Effect of annealing temperature on microstructure and electrochemical performance of La0.75Mg0.25Ni3.5Co0.2 hydrogen storage electrode alloy

• Published in: Journal of rare earths Vol. 26; no. 1; pp. 99 - 104
• Main Author: 董小平 吕反修 张羊换 杨丽颖 王新林
• Format: Journal Article
• Language: English
• Published: Department of Functional Material Research, Central Iron and Steel Research Institute,Beijing 100081,China 01.02.2008; School of Materials Science and Engineering,University of Science and Technology Beijing,Beijing 1O0083,China; Department of Functional Material Research, Central Iron and Steel Research Institute,Beijing 100081,China%School of Materials Science and Engineering,University of Science and Technology Beijing,Beijing 1O0083%Department of Functional Material Research, Central Iron and Steel Research Institute,Beijing 100081,China; School of Material,Inner Mongolia University of Science and Technology,Baotou 014010,China%School of Materials Science and Engineering,University of Science and Technology Beijing,Beijing 100083%China
• Subjects: 微观结构; 电气化学; 退火工艺; annealing temperature; microstructure; A2B7-type La-Mg-Ni based alloy; cyclic stability; rare earths
• ISSN: 1002-0721; 2509-4963
• DOI: 10.1016/S1002-0721(08)60046-0

To improve the cyclic stability of La-Mg-Ni system alloy, as-cast La0.75Mg0.25Ni3.5Co0.2 alloy was annealed at 1123, 1223, and 1323 K for 10 h in 0.3 MPa argon. The microstructure and electrochemical performance of different annealed alloys were investigated systematically by X-Ray Diffraction （XRD）, Scanning Electron Microscopy （SEM）, X-Ray Photoelectron Spectroscopy （XPS）, and electrochemical experiments.

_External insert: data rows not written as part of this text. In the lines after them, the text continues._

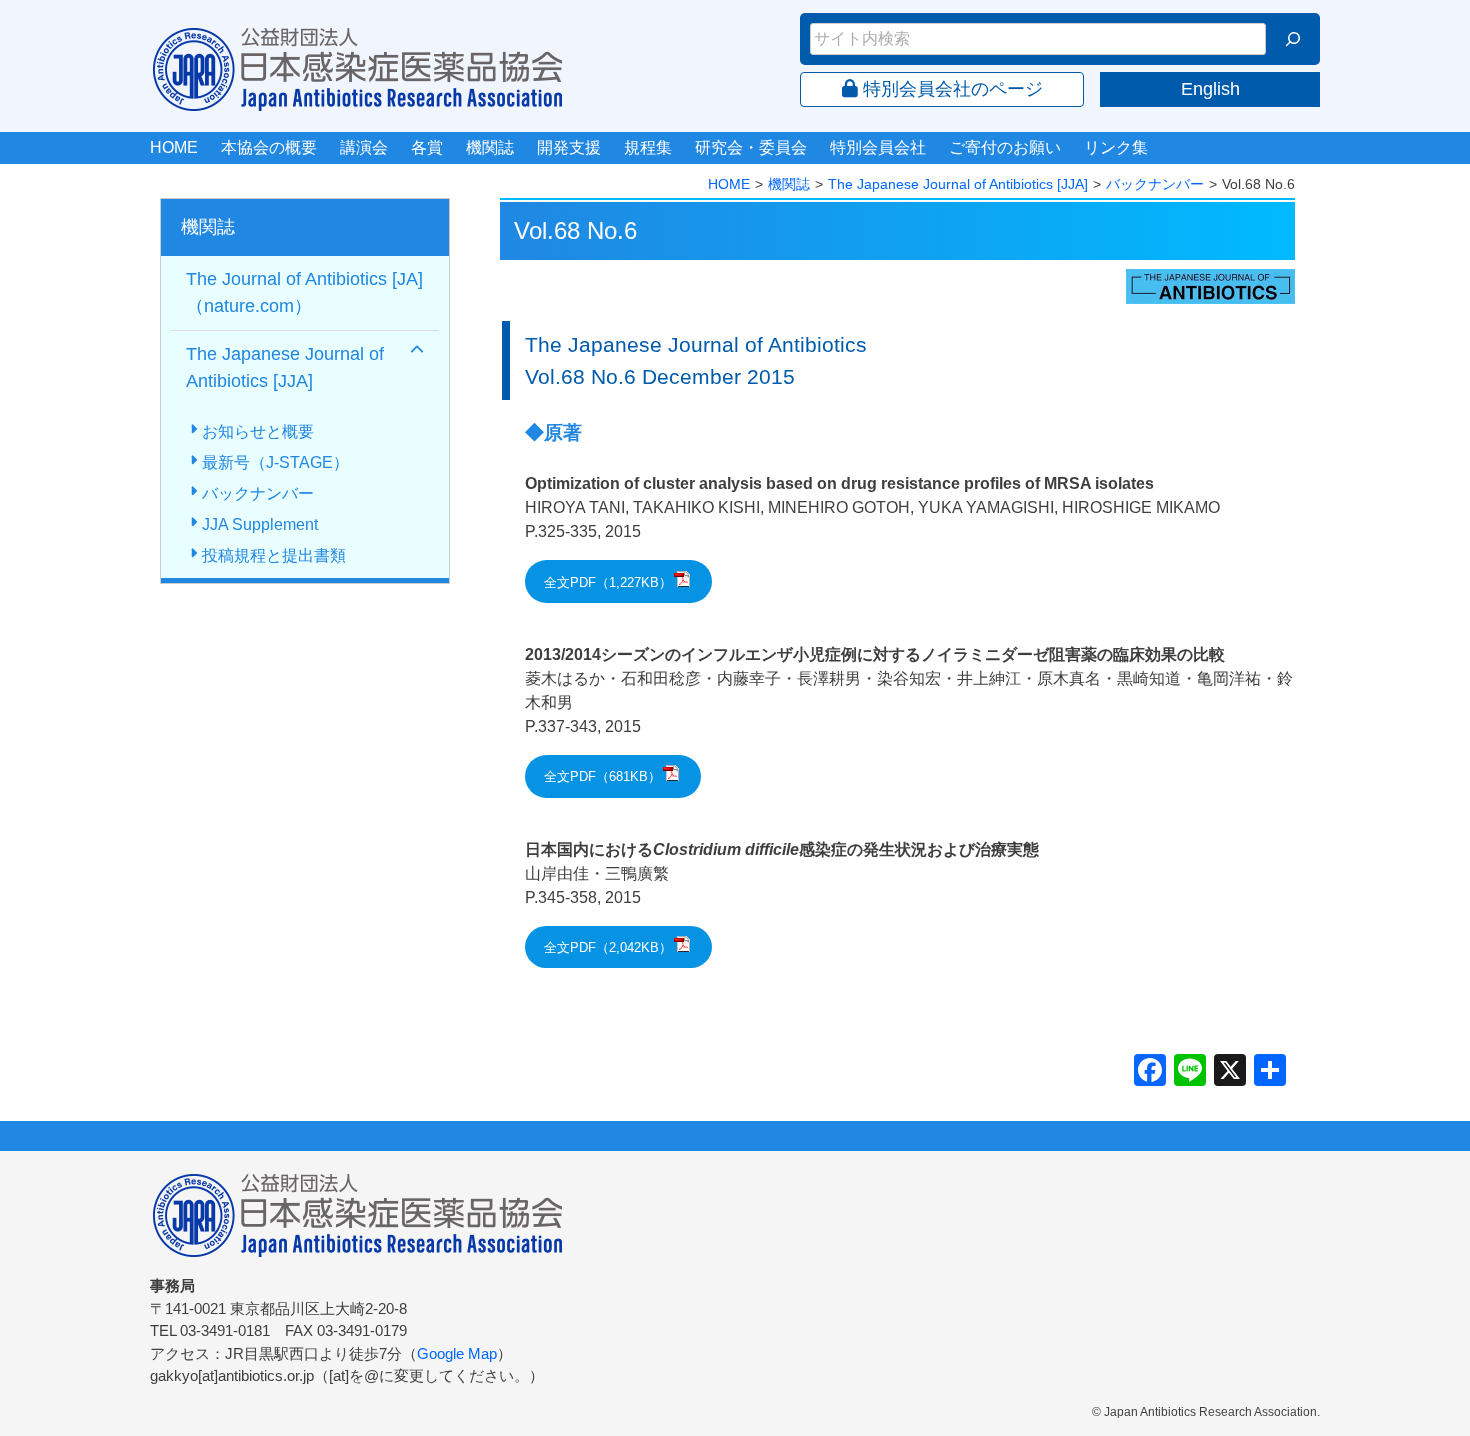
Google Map (457, 1353)
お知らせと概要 (258, 431)
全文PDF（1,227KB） (608, 582)
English (1210, 89)
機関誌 (490, 147)
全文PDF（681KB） (602, 776)
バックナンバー (1155, 184)
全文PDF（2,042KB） (608, 947)
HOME (174, 147)
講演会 (364, 147)
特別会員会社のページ (950, 89)
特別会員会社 (878, 147)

The results obtained by XRD and SEM showed that the as-cast and annealed （1123 K） alloys had multiphase structure containing LaNis, （La, Mg）2（Ni, Co）7 and few LaNi2 phases. When annealing temperatures approached 1223 and 1323 K, LaNi2 phase disappeared. The annealed alloys at 1223 and 1323 K were composed of LaNi5, （La, Mg）2（Ni, Co）7 and （La, Mg）（Ni, Co）3 phases. With increasing annealing temperature, the maximum discharge capacity of the alloy decreased monotonously, but the cyclic stability was improved owing to structure homogeneity and grain growth after annealing, as well as the enhancement of anti-oxidation/corrosion ability and the suppression of pulverization during cycling in KOH electrolyte.